The last couple of months, here at SOUTHWORKS we have been involved in several Big Data projects. We have been building complete ETL and processing pipelines at large-scale that leverage among them some of the trending tools within the Big Data world: Apache Spark, and its close relative Databricks.
During one of our projects’ break from phase to phase, we took the opportunity to come up with this article and reference implementation to do our bit towards contributing with the big community of software & data engineers or anyone that wants to start walking their first steps into this huge world.
Before we get into it, I don’t want to skip mentioning the great group of people that brought this sample to life and contributed with feedback into putting this together: Lucas Nicolas Cabello, Santiago Calle, Pablo Costantini, Mauro Ezequiel Della Vecchia, Derek Nicolas Fernandez, Juan Manso & Alejandro Tizzoni.
We hope that you like it 😃
In this introductory article we are going to see initial steps you might take to start working with Apache Spark (Spark).
First, we are going to mention some introductory concepts, its main use-cases and advantages to finally introduce a complete sample application which makes use of Spark’s Dataframe API for processing large datasets in a distributed way.
For this application, we are performing some data analysis over the MovieLens dataset[¹], which consists of 25 million ratings given to 62,000 movies by 162,000 users, thus obtaining some statistics.
Such statistics include:
Best films by rating
Global ratings given by each user per category
Most rated films
Users with overall lowest ratings given
Genres by rating
Most commonly correlated genres
Lastly, we want to share with you some benchmarking we performed using different worker configurations and to talk about distributed processing.
Introduction to Spark
What Is Apache Spark?
Apache Spark is a fast, distributed data processing engine most commonly used for big data due to its capability of splitting data into chunks and distributing them across computational resources (workers).
Spark processing occurs completely in-memory (actually, if possible) avoiding the overhead of I/O calls. It incorporates libraries with APIs for several different use-cases. Mentioning some non-exhaustively:
Integrates perfectly with distributed data sources such as Amazon S3, No-SQL databases and raw data in Data Lakes.
What is a Dataframe?
A Dataframe is a data abstraction or a domain-specific language (DSL) for working with structured and semi-structured data, i.e. datasets with a schema. In few words, it’s a collection of rows with a schema that is the result of a structured query it describes.
It uses the immutable, in-memory, resilient, distributed, and parallel capabilities of RDDs, and applies a structure (called schema) to the data. The key difference between Dataframes and RDDs is that, when working with Dataframes, you have much more information about the structure of the data. Information such as names of the column, the data types, etc. are already known, which enables a whole bunch of optimizations which would not be possible in RDD. Thus, the manual parallelization performed over RDDs wouldn’t be necessary to be performed when working with Dataframes, since they are already optimized. Apart from that, Spark Dataframes API provides a much easier way to perform data analysis on potentially big amounts of data, by performing SQL-like operations in a dev-friendly manner.
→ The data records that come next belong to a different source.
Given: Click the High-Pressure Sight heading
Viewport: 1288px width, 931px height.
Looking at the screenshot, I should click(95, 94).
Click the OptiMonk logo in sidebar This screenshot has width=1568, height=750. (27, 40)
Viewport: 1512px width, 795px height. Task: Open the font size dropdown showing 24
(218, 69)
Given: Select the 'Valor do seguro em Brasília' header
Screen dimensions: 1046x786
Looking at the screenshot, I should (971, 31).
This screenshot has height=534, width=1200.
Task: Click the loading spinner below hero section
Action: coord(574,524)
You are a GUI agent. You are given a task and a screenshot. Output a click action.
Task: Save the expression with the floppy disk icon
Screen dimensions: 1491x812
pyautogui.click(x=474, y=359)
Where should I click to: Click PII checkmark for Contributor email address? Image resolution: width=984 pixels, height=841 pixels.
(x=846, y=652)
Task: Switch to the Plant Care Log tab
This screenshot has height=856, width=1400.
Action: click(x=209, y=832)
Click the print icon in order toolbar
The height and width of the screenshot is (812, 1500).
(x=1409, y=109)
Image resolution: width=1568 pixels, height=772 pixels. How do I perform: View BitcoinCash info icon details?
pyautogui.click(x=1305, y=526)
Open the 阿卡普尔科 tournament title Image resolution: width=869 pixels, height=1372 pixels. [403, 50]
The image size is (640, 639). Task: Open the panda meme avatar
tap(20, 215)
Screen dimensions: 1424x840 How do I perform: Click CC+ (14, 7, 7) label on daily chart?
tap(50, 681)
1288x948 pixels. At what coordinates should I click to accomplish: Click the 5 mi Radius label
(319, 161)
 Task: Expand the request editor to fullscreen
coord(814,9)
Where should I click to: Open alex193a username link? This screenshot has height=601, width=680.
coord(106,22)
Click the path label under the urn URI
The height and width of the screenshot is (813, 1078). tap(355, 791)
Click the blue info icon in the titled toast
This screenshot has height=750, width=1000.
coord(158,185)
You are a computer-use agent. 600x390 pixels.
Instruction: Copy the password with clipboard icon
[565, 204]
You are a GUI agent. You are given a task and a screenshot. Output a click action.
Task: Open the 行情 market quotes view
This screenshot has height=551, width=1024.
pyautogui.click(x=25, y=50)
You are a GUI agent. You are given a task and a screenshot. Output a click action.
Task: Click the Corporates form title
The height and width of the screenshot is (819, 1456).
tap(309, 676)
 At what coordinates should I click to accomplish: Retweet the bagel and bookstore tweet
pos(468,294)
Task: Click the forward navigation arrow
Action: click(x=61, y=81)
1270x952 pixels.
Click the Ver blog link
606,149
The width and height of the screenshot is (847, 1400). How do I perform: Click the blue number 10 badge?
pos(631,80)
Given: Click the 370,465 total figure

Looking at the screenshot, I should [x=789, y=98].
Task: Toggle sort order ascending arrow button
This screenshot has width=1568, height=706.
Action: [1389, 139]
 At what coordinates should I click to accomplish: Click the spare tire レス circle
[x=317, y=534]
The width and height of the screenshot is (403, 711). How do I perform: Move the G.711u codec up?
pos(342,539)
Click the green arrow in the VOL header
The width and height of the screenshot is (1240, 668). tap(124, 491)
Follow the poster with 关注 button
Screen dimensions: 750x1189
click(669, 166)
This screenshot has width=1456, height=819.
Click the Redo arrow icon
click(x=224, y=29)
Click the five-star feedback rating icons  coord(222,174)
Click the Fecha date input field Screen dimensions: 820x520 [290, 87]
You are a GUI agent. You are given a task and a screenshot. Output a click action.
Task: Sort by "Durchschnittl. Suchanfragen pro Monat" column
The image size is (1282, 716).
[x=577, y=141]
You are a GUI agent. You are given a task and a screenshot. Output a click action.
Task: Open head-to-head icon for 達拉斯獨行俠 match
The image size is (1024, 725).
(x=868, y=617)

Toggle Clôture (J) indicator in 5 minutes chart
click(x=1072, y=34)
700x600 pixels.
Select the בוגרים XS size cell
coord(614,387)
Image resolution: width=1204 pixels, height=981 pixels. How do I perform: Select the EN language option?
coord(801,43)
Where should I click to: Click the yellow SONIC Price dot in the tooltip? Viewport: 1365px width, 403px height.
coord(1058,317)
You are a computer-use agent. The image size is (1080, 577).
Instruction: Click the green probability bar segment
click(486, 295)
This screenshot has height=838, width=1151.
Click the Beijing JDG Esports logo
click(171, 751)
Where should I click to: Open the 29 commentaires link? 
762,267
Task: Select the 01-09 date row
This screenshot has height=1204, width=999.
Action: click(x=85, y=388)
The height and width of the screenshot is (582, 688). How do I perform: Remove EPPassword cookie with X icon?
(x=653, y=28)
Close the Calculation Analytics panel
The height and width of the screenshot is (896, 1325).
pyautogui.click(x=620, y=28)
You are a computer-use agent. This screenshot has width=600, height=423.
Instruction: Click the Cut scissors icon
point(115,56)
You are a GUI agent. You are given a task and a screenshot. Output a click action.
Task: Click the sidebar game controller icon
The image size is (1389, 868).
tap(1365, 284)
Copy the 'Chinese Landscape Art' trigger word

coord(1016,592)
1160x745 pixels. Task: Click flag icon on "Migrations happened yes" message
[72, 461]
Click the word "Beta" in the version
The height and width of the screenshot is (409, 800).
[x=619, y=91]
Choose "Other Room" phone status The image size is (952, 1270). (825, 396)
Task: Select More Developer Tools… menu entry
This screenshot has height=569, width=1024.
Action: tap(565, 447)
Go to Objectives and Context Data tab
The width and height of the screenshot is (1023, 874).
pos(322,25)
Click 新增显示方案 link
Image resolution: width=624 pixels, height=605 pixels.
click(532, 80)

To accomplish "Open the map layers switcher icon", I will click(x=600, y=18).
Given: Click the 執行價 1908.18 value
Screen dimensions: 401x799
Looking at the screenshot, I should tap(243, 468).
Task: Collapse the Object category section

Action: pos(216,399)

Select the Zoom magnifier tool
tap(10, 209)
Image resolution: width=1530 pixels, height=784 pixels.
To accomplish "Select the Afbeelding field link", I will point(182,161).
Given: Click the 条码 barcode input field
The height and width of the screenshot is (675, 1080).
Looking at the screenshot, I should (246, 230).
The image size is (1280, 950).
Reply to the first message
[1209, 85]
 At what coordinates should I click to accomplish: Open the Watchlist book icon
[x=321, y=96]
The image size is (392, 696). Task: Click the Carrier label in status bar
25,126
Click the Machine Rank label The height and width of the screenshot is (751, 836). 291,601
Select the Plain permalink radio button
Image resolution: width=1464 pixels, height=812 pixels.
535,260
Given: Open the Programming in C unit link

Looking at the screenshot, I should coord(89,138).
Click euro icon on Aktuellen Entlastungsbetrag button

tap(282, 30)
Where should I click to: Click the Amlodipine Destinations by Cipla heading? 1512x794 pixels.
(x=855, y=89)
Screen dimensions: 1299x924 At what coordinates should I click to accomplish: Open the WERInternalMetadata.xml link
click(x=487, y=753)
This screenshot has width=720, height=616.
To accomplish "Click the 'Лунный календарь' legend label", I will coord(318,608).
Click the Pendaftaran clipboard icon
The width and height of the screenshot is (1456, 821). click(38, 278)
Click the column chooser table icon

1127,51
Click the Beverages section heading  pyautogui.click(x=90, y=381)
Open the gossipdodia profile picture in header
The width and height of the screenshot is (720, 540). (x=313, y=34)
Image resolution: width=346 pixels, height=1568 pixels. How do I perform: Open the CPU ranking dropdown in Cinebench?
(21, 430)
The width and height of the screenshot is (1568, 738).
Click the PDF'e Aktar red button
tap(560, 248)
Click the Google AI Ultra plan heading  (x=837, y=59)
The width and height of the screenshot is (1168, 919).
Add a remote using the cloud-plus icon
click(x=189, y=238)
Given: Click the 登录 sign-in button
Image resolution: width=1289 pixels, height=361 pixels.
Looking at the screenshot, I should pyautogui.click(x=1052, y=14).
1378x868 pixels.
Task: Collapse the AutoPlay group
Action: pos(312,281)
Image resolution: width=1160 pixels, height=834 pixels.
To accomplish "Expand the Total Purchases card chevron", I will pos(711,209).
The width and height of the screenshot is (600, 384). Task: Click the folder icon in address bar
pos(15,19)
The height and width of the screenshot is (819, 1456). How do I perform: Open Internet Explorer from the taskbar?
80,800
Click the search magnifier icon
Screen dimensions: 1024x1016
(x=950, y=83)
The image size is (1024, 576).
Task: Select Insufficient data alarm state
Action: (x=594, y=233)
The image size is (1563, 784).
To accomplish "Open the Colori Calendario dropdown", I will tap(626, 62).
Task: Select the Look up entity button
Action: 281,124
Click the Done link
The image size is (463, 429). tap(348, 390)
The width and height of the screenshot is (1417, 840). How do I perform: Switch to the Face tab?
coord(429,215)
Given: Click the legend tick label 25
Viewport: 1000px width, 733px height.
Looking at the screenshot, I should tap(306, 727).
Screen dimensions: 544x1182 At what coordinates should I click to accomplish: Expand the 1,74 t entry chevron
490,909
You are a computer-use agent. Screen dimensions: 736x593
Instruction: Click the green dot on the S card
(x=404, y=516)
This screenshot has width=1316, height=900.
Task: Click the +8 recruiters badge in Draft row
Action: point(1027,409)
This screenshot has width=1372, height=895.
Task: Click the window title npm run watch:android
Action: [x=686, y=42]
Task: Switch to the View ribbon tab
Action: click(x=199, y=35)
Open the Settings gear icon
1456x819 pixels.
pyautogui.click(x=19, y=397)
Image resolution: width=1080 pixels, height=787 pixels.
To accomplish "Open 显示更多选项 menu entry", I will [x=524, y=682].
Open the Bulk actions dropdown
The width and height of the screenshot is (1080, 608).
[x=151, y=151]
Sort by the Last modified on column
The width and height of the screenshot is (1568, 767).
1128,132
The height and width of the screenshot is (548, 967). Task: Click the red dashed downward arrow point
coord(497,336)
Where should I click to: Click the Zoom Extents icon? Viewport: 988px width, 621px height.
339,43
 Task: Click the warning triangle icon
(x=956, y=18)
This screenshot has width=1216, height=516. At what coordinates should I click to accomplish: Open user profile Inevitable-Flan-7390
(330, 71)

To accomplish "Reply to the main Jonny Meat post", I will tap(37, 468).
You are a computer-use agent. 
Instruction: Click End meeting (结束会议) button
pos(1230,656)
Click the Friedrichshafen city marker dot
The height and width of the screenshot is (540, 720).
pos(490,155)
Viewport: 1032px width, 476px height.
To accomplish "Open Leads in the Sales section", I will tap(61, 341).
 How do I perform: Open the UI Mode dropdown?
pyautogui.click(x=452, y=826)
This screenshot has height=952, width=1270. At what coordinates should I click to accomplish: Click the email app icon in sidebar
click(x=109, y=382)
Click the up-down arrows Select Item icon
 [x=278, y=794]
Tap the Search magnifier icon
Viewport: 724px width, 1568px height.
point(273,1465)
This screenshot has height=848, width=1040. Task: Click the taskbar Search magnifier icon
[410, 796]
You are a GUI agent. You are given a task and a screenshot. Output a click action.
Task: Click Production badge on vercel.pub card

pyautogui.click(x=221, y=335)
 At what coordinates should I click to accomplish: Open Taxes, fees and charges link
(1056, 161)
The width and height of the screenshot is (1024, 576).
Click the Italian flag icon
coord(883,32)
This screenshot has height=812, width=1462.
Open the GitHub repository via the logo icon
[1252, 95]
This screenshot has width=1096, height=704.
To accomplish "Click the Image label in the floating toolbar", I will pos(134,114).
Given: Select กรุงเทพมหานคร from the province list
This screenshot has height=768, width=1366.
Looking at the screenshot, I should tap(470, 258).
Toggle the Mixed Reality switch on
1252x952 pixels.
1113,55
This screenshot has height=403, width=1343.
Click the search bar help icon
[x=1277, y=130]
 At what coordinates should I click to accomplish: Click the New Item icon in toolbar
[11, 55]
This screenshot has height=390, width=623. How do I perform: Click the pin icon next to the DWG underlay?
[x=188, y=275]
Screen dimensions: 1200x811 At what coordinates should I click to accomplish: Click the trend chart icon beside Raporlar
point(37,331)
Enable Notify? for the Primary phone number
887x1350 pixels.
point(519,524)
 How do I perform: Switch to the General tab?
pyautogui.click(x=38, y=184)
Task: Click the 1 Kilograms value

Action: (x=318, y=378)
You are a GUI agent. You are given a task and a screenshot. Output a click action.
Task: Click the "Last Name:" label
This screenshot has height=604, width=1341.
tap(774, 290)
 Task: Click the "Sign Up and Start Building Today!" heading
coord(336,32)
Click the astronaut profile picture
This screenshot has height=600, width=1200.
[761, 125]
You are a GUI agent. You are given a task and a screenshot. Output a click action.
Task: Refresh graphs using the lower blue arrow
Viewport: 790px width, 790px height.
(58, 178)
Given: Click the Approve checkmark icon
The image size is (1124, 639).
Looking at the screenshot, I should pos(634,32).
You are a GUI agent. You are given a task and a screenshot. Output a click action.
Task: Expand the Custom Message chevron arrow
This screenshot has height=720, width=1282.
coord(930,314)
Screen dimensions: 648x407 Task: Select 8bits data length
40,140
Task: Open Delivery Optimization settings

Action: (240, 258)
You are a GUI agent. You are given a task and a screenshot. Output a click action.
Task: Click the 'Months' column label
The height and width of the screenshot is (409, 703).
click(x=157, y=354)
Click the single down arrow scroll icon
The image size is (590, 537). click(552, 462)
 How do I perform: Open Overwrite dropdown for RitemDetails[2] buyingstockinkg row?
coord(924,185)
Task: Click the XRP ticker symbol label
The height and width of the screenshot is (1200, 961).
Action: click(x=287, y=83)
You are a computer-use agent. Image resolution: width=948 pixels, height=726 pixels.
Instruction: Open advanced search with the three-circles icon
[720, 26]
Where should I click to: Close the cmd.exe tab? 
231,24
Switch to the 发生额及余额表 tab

As we previously mentioned, this sample application shows how to perform simple data analysis over a big dataset consisting on 25M+ entries of movie/rating pairs.
The scope of this application is to perform all needed operations for calculating a set of metrics in the most efficient way possible. To achieve the best performance, we are using the Dataframe API, which -as we’ve just mentioned- is heavily optimized for SQL-like operations over Dataframes.
Note: In this repository you can find the entire implementation of the sample application in Java, Python, Scala and .NET.
If you want to run the code locally please follow steps on the README.md file.
The Spark job reads two CSV files: movies.csv and ratings.csv. These files’ contents are at first instance loaded into two Dataframes, and then manipulated in order to obtain the proposed metrics, reducing original datasets into a single, small dataset for each metric to be calculated.
Best films by rating: Compute average rating for each film and list the 10 with the highest rate. Films to be considered should have been rated at least 5000 times.
Most rated films: Compute total times a movie has been rated and list the 10 most rated ones.
Global ratings by user, by category: Compute average score given by each user who rated at least 250 movies.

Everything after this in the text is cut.